Extracts of ginkgo leaves contain phenolic acids, proanthocyanidins, flavonoid glycosides, such as myricetin, kaempferol, isorhamnetin and quercetin, and the terpene trilactones, ginkgolides and bilobalides. The leaves also contain unique ginkgo biflavones, as well as alkylphenols and polyprenols.
I did warn you.
This was a strange experience, I was checking on this tree in Redditch Country Park to see if it had turned a few years back and when I arrived I discovered that almost every leaf had just dropped off overnight, still green. Some sort of weather anomaly, as there was no wind and it wasn't particularly cold. As you can see they were all laying there where they fell, like a Ginkgo rug. If there was such a thing as a Ginkgo rug, I would definitely buy one.
Interestingly, this was the only tree in the park with a wire mesh fence protecting it. This was erected a couple of years earlier while I happened to be walking past. Wanting to know why my (I emphasise my) tree was being fenced off, the park ranger explained that the three species of deer in the park had a particular fondness for Ginkgo bark and that they were in danger of killing it if they didn't protect it. So even the deer know a good thing when they see it.
If you hadn't noticed the Ginkgo before or didn't know about it, you will see how easy it is to identify it from the leaves. They are a very distinctive fan shape. There's nothing else like it. Of course another good way to spot them is at this time of year, if you are North of the Equator, or in six months for the rest of you, as you now know what yellow to seek out in your parks and streets.
Officially-The leaves are unique among seed plants, being fan-shaped with veins radiating out into the leaf blade, sometimes bifurcating (splitting), but never anastomosing to form a network.
My word for today is Bifurcated -divide into two branches or forks.

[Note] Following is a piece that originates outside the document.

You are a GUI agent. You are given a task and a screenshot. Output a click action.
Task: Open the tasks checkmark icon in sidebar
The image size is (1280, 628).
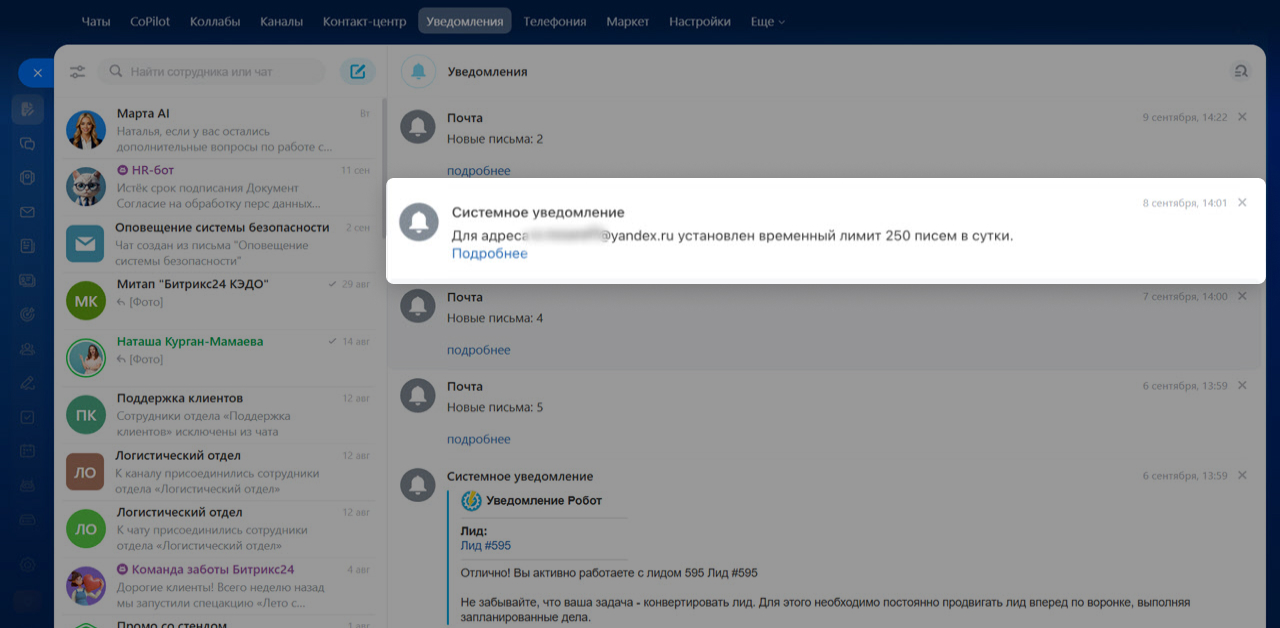pos(27,417)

I've always liked this word. That is bi pronounced as in bi-cycle not bif as in difference. One of my many past jobs included the sale of amongst many thousands of products, bifurcated rivets. Little rivets that were split so you popped them into the holes of the two pierced items you wanted to join, you then split the two parts of the back of the rivet open and banged them flat leaving the head of the rivet the other side of the joined materials. A pretty mundane little object with a great descriptive name.
And these were in Stratford upon Avon.
The trees put us humans to shame in one respect, they have a large genome of 10.6 billion DNA nucleobase "letters" (the human genome has three billion) and about 41,840 predicted genes which enable a considerable number of antibacterial and chemical defence mechanisms. In 2020, a study in China of gingko trees up to 667 years old showed little effects of aging, finding that the trees continued to grow with age and displayed no genetic evidence of senescence.
So you don't need Ginkgo nursing homes. Having said that no Ginkgo has yet evolved to a stage where it can do a DNA analysis of us, so you know, don't get too big headed guys.
Ginkgo is used as an herbal remedy to treat many conditions. It may be best known as a treatment for dementia, Alzheimer's disease, and fatigue. Other conditions it's used to treat are: anxiety and depression.
So I'm now wondering if those Deer in Redditch were just depressed?